◆ Task goal:
From the entries that follow, reproduce exactly and only the lines from the line with "Joshy (58, 834)" to the line with "Login to leave a comment (88, 437)", endpoints included.

[Records from a data collection]
=== Begin Enclosure ===

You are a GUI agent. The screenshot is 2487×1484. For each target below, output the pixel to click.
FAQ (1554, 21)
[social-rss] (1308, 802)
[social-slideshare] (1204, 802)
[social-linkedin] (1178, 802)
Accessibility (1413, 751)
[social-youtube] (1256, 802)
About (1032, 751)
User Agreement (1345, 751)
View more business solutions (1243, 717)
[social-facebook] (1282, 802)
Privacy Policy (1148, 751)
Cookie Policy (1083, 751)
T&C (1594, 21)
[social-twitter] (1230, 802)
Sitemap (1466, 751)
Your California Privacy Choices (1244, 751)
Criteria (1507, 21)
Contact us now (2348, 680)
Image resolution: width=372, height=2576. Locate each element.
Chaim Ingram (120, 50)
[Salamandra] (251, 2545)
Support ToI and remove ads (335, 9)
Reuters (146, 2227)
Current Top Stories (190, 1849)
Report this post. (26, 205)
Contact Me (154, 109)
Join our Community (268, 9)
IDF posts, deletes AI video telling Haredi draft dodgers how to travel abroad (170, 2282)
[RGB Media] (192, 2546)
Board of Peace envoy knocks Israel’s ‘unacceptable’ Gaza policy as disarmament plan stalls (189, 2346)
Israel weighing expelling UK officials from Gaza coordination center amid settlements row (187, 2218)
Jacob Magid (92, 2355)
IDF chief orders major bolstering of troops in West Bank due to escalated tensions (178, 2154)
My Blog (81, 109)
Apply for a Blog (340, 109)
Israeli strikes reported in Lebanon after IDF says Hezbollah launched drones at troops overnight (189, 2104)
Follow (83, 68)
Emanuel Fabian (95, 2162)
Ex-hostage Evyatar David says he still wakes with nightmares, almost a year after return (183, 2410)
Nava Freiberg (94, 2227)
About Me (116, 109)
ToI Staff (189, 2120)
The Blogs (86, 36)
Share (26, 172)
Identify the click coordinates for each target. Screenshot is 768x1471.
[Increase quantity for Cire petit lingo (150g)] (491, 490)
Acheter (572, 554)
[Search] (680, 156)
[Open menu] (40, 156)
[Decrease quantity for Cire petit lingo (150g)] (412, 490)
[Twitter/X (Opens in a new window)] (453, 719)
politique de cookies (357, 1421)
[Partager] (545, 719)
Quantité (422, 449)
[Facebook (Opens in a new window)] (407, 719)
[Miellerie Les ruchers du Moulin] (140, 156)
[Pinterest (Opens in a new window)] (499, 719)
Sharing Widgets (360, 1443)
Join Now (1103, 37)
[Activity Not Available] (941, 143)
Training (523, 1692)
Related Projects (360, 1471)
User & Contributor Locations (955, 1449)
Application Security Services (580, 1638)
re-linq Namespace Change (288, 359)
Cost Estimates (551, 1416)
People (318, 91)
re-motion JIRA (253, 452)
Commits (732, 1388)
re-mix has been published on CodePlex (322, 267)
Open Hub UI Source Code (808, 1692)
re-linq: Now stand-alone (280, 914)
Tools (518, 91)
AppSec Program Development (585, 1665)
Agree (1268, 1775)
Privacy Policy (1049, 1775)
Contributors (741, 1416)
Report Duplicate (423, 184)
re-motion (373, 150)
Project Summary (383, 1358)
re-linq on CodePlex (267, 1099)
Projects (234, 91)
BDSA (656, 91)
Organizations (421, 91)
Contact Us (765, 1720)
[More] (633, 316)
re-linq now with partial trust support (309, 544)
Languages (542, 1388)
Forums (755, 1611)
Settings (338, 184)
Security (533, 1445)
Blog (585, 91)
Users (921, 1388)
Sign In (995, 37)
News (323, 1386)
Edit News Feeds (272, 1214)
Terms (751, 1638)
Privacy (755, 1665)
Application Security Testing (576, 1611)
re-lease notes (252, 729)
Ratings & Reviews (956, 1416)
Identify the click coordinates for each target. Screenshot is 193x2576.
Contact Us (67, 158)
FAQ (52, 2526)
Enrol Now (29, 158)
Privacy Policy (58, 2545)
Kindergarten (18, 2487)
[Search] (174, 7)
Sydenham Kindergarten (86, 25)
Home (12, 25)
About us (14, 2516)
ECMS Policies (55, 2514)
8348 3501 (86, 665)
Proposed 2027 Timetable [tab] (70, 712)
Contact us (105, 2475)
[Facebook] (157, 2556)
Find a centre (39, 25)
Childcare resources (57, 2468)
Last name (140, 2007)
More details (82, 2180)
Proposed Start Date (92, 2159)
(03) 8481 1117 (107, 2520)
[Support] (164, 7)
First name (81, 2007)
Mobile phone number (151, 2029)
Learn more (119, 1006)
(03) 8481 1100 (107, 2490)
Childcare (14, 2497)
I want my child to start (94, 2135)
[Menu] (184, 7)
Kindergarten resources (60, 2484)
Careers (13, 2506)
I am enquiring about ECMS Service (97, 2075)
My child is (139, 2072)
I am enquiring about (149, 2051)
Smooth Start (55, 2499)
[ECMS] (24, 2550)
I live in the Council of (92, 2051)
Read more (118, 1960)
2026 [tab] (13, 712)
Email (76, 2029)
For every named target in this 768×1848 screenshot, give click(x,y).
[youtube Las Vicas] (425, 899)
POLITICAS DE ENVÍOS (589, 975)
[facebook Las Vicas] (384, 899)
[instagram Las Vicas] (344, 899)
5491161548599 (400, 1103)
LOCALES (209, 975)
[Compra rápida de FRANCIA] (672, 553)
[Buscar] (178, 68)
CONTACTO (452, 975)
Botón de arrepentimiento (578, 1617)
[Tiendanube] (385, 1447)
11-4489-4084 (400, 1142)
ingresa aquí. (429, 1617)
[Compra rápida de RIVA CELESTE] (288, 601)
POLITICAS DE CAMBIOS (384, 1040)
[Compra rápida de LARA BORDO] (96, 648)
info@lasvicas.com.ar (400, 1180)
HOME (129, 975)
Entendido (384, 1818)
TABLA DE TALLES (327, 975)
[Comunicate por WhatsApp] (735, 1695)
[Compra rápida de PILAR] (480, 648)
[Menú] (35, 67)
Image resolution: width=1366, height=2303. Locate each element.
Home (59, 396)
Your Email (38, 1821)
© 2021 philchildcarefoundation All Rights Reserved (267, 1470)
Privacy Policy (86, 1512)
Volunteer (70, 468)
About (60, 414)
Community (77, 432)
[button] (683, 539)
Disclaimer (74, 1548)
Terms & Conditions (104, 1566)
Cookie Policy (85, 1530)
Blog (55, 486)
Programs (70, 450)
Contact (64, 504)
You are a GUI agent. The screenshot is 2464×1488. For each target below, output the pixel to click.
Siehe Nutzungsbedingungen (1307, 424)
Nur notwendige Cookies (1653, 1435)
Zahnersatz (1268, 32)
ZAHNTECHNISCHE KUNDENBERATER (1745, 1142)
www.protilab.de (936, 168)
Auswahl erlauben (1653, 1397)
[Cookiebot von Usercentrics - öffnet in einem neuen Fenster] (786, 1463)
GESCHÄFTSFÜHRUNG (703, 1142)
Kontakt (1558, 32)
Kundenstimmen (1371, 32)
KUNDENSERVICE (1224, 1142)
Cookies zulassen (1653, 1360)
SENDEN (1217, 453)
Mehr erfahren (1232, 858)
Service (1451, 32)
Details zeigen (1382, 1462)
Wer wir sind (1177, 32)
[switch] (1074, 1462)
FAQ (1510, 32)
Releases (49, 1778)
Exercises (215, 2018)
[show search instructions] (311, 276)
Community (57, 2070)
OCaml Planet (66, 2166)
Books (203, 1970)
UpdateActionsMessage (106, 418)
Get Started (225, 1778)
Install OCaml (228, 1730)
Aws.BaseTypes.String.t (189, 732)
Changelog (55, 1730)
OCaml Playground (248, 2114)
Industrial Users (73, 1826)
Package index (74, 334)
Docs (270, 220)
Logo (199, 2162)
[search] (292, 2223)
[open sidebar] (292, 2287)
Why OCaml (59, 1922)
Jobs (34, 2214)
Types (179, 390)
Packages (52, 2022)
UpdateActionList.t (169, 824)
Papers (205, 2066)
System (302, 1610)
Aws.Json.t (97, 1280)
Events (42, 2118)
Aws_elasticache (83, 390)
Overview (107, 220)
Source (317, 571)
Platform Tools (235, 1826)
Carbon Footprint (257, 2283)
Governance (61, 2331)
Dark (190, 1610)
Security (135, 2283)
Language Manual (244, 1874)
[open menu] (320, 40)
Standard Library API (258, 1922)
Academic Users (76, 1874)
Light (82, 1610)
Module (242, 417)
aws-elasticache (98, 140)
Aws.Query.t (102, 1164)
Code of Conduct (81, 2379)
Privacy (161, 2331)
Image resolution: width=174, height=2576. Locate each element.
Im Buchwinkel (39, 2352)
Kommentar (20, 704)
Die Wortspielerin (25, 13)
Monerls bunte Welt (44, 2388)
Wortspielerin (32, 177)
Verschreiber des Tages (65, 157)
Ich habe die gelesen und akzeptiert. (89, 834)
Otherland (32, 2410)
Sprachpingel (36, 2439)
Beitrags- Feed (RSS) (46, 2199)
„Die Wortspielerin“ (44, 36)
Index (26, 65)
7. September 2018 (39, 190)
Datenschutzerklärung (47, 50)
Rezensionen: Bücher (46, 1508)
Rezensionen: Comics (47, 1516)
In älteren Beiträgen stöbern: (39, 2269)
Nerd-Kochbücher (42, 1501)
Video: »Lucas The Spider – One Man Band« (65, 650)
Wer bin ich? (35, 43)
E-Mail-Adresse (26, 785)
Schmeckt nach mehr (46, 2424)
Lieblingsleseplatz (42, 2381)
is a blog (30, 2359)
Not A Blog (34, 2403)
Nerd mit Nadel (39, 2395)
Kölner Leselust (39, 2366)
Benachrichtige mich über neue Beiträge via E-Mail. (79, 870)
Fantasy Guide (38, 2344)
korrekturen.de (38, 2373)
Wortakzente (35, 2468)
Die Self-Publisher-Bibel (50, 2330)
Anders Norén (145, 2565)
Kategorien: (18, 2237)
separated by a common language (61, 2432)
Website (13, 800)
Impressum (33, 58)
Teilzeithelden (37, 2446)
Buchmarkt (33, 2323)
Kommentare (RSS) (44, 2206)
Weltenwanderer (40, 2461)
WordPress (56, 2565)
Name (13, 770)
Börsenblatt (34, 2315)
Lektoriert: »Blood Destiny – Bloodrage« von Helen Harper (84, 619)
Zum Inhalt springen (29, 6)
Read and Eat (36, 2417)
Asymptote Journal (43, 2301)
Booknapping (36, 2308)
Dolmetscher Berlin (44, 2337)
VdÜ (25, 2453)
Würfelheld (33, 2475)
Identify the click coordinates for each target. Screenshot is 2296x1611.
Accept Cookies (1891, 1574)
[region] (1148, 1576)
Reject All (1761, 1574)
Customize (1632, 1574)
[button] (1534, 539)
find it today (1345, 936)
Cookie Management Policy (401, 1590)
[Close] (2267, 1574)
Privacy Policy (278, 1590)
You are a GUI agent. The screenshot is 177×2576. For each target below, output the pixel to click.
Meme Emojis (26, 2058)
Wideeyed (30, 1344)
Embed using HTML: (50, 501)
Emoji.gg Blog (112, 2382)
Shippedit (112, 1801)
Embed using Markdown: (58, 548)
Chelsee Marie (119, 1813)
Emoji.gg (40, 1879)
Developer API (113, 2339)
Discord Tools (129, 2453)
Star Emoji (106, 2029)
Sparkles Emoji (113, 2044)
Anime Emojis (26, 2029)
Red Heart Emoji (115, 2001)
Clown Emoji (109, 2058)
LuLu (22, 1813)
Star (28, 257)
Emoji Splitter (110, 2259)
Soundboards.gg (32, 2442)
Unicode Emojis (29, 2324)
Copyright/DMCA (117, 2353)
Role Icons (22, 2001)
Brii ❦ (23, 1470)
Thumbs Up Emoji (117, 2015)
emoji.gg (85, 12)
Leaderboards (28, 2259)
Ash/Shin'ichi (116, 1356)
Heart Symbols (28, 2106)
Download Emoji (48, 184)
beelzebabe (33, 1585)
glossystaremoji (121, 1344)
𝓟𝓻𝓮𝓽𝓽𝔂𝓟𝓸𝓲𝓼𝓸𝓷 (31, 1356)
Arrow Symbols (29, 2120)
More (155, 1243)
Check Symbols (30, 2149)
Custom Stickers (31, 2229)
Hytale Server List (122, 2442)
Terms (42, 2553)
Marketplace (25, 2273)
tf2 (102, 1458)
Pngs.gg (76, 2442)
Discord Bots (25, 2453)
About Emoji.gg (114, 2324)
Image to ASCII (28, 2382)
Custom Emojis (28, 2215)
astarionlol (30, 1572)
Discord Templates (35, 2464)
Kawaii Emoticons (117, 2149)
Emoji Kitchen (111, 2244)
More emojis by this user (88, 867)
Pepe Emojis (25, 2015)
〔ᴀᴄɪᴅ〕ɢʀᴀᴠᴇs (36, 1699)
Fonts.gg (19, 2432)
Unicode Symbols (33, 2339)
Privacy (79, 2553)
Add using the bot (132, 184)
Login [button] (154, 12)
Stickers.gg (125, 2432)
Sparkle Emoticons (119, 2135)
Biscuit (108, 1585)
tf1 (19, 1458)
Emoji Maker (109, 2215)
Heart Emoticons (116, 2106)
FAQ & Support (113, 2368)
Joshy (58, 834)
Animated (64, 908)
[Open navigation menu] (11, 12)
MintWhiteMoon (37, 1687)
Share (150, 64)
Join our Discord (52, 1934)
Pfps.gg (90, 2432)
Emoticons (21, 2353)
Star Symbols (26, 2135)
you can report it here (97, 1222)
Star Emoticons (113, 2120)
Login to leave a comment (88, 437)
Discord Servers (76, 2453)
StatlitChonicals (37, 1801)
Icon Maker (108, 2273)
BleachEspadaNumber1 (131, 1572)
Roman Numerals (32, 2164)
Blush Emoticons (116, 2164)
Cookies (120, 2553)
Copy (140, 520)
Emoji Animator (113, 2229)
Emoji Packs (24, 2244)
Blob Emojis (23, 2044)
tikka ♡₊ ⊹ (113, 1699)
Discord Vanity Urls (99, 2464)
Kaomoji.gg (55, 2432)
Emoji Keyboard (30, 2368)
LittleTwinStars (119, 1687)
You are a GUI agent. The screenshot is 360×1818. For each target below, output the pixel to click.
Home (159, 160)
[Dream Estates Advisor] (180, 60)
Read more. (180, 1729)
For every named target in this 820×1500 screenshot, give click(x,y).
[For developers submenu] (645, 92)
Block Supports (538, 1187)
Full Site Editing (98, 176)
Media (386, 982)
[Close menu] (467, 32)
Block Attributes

=== End Enclosure ===

◆ Your solution:
Joshy (58, 834)
Animated (64, 908)
[Open navigation menu] (11, 12)
MintWhiteMoon (37, 1687)
Share (150, 64)
Join our Discord (52, 1934)
Pfps.gg (90, 2432)
Emoticons (21, 2353)
Star Symbols (26, 2135)
you can report it here (97, 1222)
Star Emoticons (113, 2120)
Login to leave a comment (88, 437)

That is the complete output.